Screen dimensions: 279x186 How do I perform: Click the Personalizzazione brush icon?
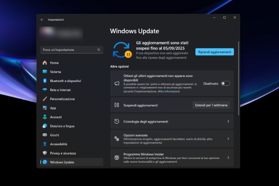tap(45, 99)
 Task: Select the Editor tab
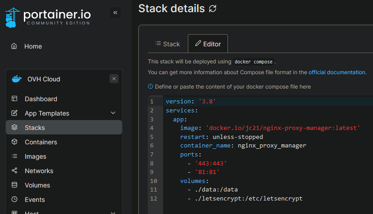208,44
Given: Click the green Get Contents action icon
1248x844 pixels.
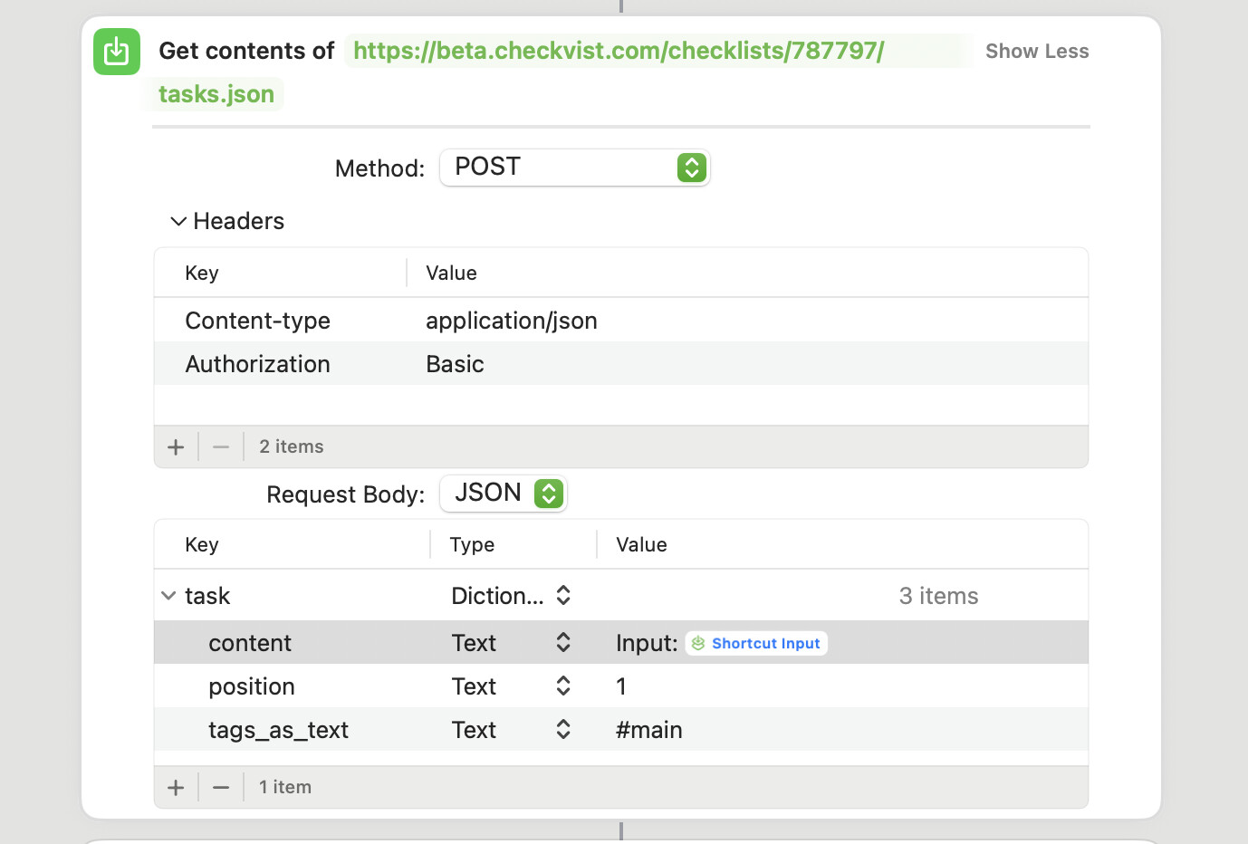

==

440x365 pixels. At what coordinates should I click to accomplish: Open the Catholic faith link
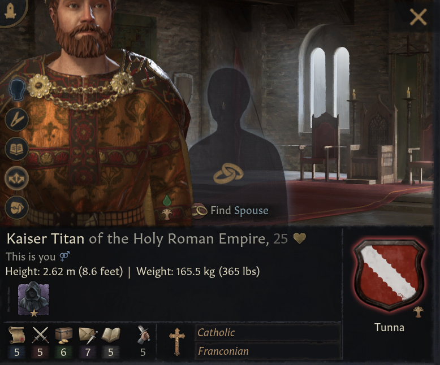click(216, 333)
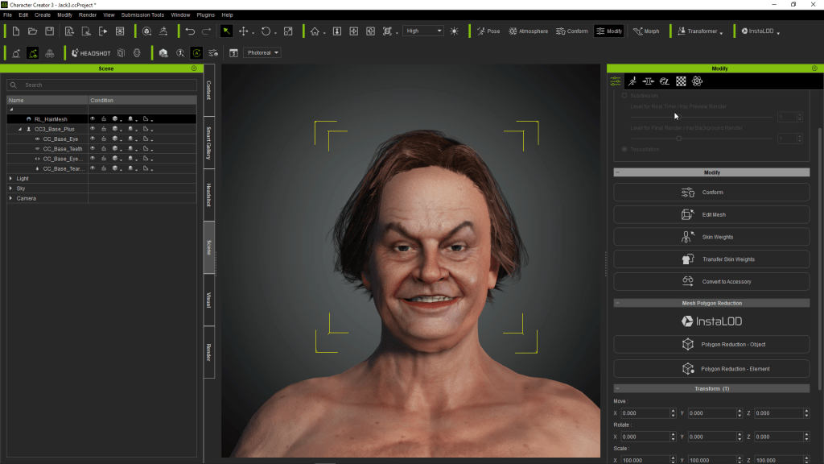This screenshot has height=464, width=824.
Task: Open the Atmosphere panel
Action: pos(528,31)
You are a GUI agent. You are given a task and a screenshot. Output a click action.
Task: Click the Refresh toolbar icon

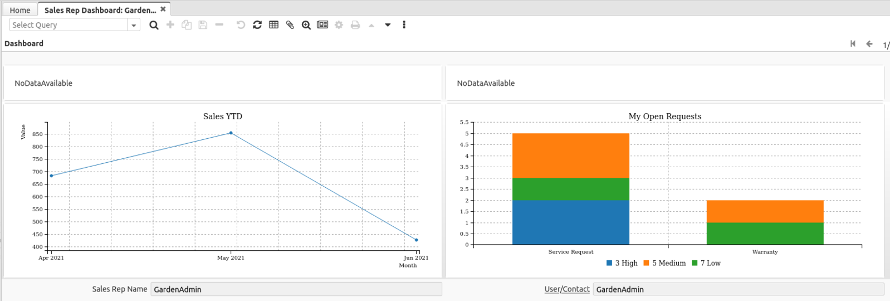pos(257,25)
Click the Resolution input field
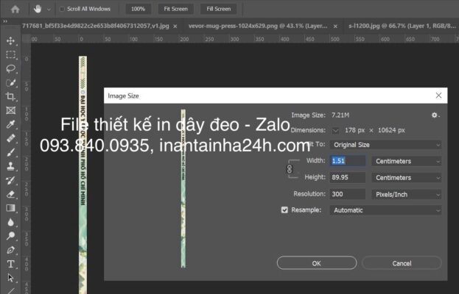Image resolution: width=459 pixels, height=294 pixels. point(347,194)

• [Aim of the task]
In the data above, start at the line that has "Given: Click the", stop after the line that has "1248x844 pixels.", and print every line in between exactly as it stands.

• [Output]
Given: Click the green Get Contents action icon
1248x844 pixels.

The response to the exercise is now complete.